More countries have become embroiled in the scandal of adulteration of food. The discovery of horsemeat in products labelled as beef began in Ireland last month and swiftly spread.
Horsemeat in “beef” ready meals has now been confirmed in products found in Britain, France, Austria, Finland, Norway, Denmark, the Netherlands, Germany and Sweden.
Councils in Britain claim they are stepping up testing for horsemeat in beef products served at schools and hospitals.
But councils in Bolton, Solihull, Wigan, Brent, Lambeth and Kensington & Chelsea are among those that took no samples of meat for testing last year.
Some seven million people live in areas where meat is not being tested for anything at all.

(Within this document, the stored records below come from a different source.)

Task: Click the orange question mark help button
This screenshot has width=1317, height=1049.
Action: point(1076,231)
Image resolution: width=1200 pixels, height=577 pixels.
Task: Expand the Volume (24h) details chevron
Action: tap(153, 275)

That means chicken isn’t being tested for salmonella and lamb that is meant to be halal isn’t being tested for beef.
Some supermarket bosses have moved to reassure us and keep us buying.
Philip Clarke, Tesco’s chief executive, promised to “open up” its supply chain.
Meanwhile, ironically, Malcolm Walker, chief executive of Iceland, moaned about the risks of processed food. More hypocrisy came from the government.
The Tories are set to drop plans to opt out of European Union regulations requiring producers and retailers to state what is in their mincemeat.
They had previously claimed that the regulations inhibited business.
Underlying this is the fact that bosses make far more money from processed food than from non-processed food.
The more things they can add and the more fancy ways they can package it, the higher the prices they can charge.
There is an indigestible snobbery running though the food debate. At every opportunity, the desire is to blame us for what we eat.
The proposal that caught the most headlines is a 20 percent tax on all sugary soft drinks.
The presumption is that, left to their own devices, people will eat and drink the wrong things.
But schools and hospitals have fed people rotten food because of privatisation and profiteering.
And poor people buy cheap food because low wages and benefits don’t give them the choice of buying more expensive food.
None of this is the fault of ordinary people. It’s the fault of the bosses—and governments that back them.
The government is slashing the bodies that could keep food safe and deregulating further to help keep the cut of profits thick.
We need more regulation of food and more inspections—immediately.
But we also need to fight for a food industry run for need not profit to stop the stampede of food scandals.